ABOUT THIS EXERCISE: Reproduce the part of the rat lungworm article below that begins with the words "But how were" and stops after "eaten them raw.".

PASSAGE PROVIDED:
== Segment start ==

When a 78-year-old woman went to a hospital in Guangzhou, China, in November 2012 complaining of a headache, drowsiness and a stiff neck, doctors initially were puzzled. The patient had meningitis, but no signs of bacteria or viruses that can cause the illness. Then a cerebrospinal fluid test revealed she had a high number of white blood cells called eosinophils, a clue that she was fighting a parasitic infection. That helped the doctors zero in on a culprit: a thin, swirly-patterned worm called Angiostrongylus cantonensis. The woman was suffering from rat lungworm disease. So was her adult son.
But how were the pair infected? Rat lungworm disease, which gets its name from the fact that the worm eggs hatch in the lungs of rats, is commonly associated with ingesting snails or slugs (SN Online: 7/21/16). Infected rats poop out the worm larvae, which the mollusks can then pick up and pass on to humans if eaten. Yet the patients had eaten no slugs or snails.
This Angiostrongylus cantonensis larva was found inside a centipede. It’s at the stage in its life cycle when, if ingested, it can infect humans, potentially migrating to the human brain and causing meningitis.
An investigation of the pair’s diet revealed they had eaten Chinese red-headed centipedes bought at the market. “Centipede is a common traditional Chinese medicine,” usually consumed in a dried powder, says Lingli Lu, a neurologist at Zhujiang Hospital in Guangzhou. The two patients, however, had eaten them raw.
Lu and her colleagues confirmed the source of the infection by testing 20 centipedes they bought from the same market. The team discovered A. cantonensis larvae that could infect humans in seven of the centipedes. The infected worms had an average of 56 larvae each. The case is the first evidence that eating raw centipedes contaminated with worm larvae can transmit rat lungworm disease, the researchers report July 30 in the American Journal of Tropical Medicine and Hygiene.
The discovery adds to a growing list of hosts that can pass this parasite to humans. While the worm needs snails to complete its life cycle, other animals, called paratenic hosts, can eat the snails and then infect humans. Humans have gotten rat lungworm disease by eating freshwater shrimp, frogs, crabs and monitor lizards. Once inside the human body, the worms migrate to the brain, where they eventually die. While symptoms can be mild, infection can cause damage to the central nervous system, including brain inflammation, paralysis and even death. Infected humans cannot pass the disease to other people.
Rat lungworm is still considered rare (there have been about 3,000 recorded cases around the world), and the disease is most prevalent in tropical and subtropical regions, says Heather Stockdale Walden, a parasitologist at the University of Florida College of Veterinary Medicine in Gainesville. In the United States, the parasites are endemic in the Hawaiian Islands, and cases of rat lungworm have been reported as far north as Oklahoma.
Most cases in the United States occur from eating snails and slugs, which hide in unwashed produce. People should be aware of this parasite, Walden says, but not alarmed. “As long as you’re cooking your food [and] washing your produce, the likelihood of infection with the parasite is pretty low.”

== Segment end ==

EXERCISE DATA:
== Segment start ==

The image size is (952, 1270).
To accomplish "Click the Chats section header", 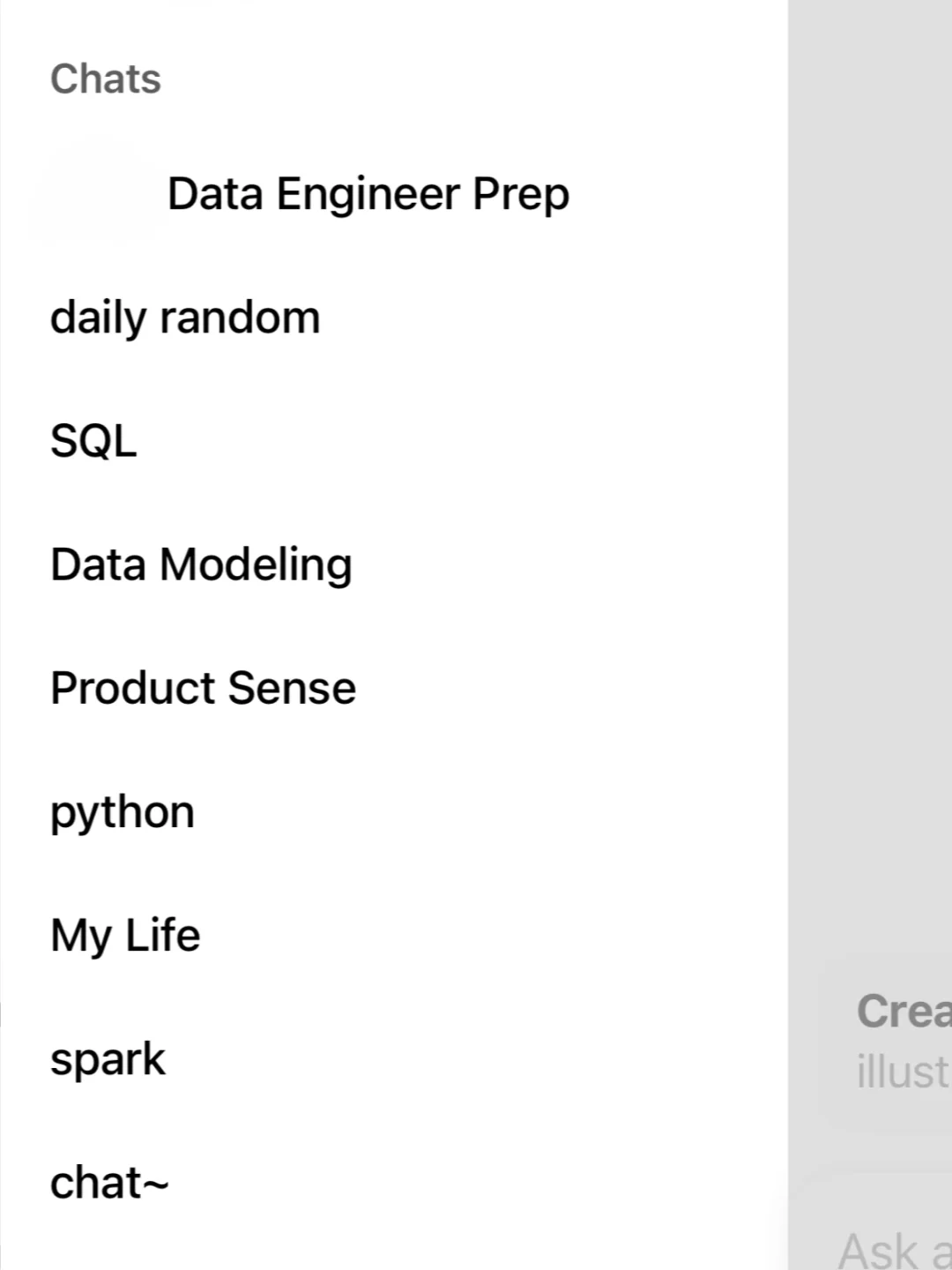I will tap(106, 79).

== Segment end ==
== Segment start ==

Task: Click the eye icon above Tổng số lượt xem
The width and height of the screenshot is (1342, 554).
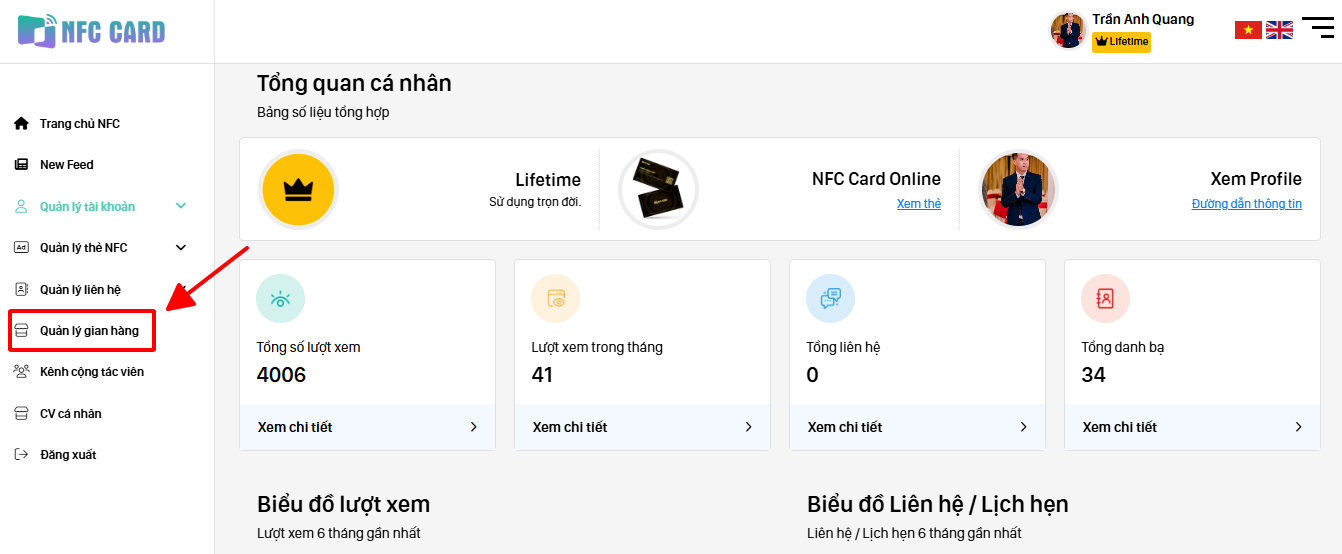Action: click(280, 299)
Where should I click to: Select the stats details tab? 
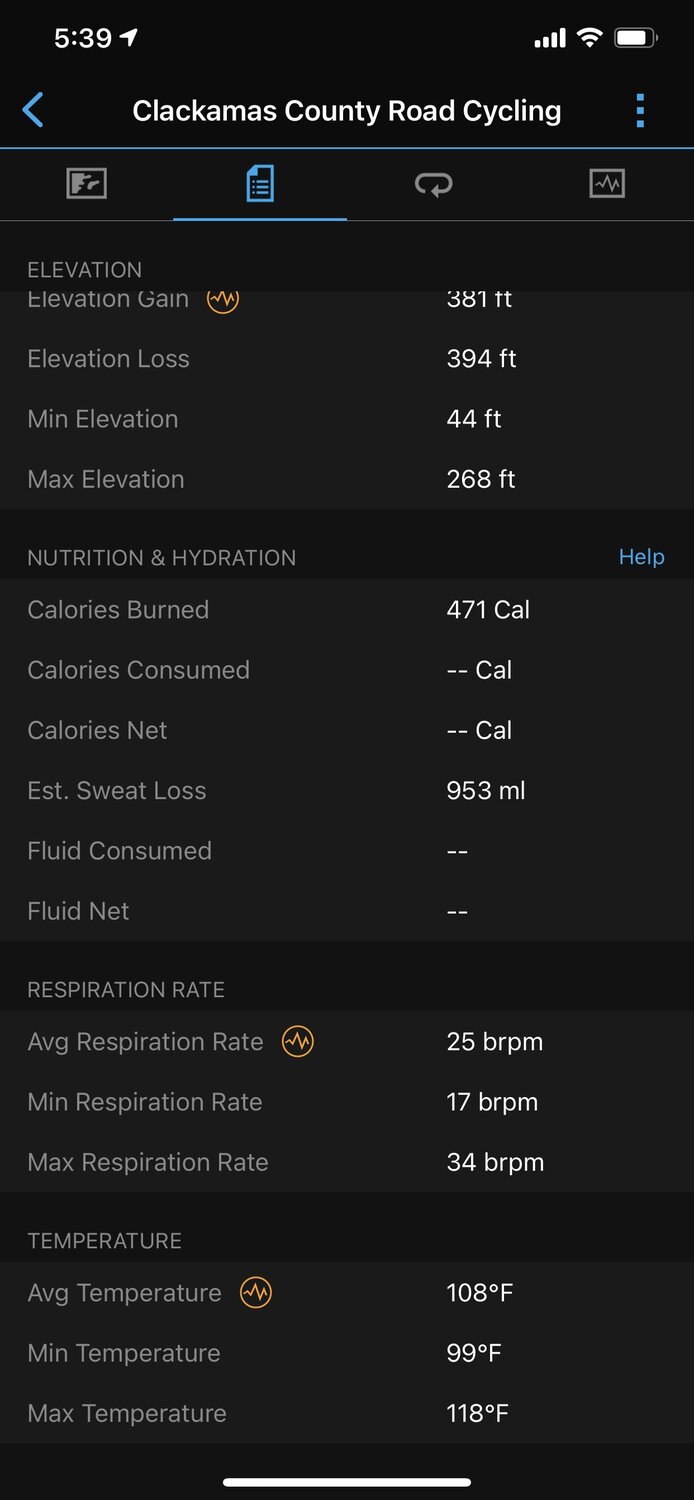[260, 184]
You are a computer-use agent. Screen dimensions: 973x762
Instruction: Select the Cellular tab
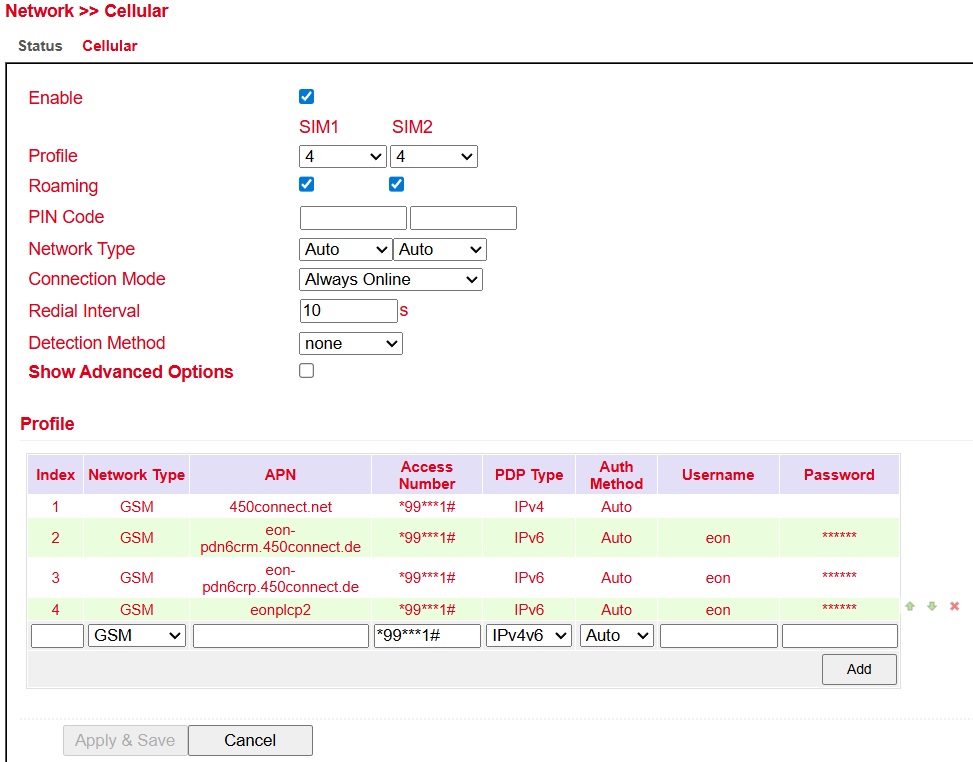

== Segment end ==
== Segment start ==

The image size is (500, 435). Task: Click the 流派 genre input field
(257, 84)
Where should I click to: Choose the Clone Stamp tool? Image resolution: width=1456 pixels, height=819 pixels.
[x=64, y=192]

== Segment end ==

SOLUTION BELOW:
But how were the pair infected? Rat lungworm disease, which gets its name from the fact that the worm eggs hatch in the lungs of rats, is commonly associated with ingesting snails or slugs (SN Online: 7/21/16). Infected rats poop out the worm larvae, which the mollusks can then pick up and pass on to humans if eaten. Yet the patients had eaten no slugs or snails.
This Angiostrongylus cantonensis larva was found inside a centipede. It’s at the stage in its life cycle when, if ingested, it can infect humans, potentially migrating to the human brain and causing meningitis.
An investigation of the pair’s diet revealed they had eaten Chinese red-headed centipedes bought at the market. “Centipede is a common traditional Chinese medicine,” usually consumed in a dried powder, says Lingli Lu, a neurologist at Zhujiang Hospital in Guangzhou. The two patients, however, had eaten them raw.